# Need Fishing/Diving buddies for multiple future trips!



## Clayt (Sep 21, 2011)

New member here. Have been offshore fishing for about 4 years. No pro yet but know the basics. Current boat is a 26 Boston Whaler Outrage with twin yami 200s. Have all the necessary fishing and safety gear. I currently live in Fort Worth so it is a big investment in time to plan a offshore trip. Usually its a spur of the moment trip because of the windows and we usually need 1 day of travel to get to water! I have about 10-15 friends in DFW that regularly go with me but family, work, and money obligations have severly limited their fishing trips! I can get off anytime to fish. Thought I could meet a few of yall that might want to join in on a trip or two. Have fished mainly within 60 miles of Matty/POC/PA but would like get into some deeper overnight trips also. We also SCUBA dive and spearfish a little. Share boat fuel, oil, ice, bait, etc expenses equally. I am a responsible boater and have owned probably 15 boats in my life.
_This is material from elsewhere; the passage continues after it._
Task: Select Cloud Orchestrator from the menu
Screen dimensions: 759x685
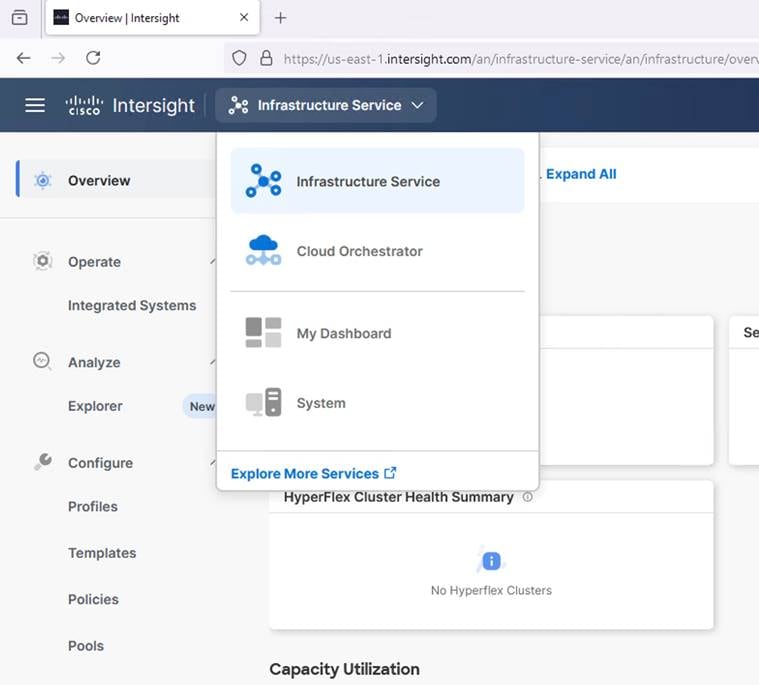Action: 359,251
Dont mind a little drinking on the boat as long as you dont act a fool. We fish hard but are all super laid back and courteous...we expect the same. Since Im coming from DFW, we could also arrange rides to the coast with other N. Texans. Also we are heading out of Matty this weekend and could use 2 more. PM me with your contact info and a little about yourself, fishing experience, etc.:cheers:

Clay


----------



## FishingBuckeyes (Jun 23, 2012)

*Sent you a PM*

We just sent you a PM. We're pretty new to 2cool so I'm not sure that I did it right. Could you let us know if you got it?

Thank you my friend,
Bobby


----------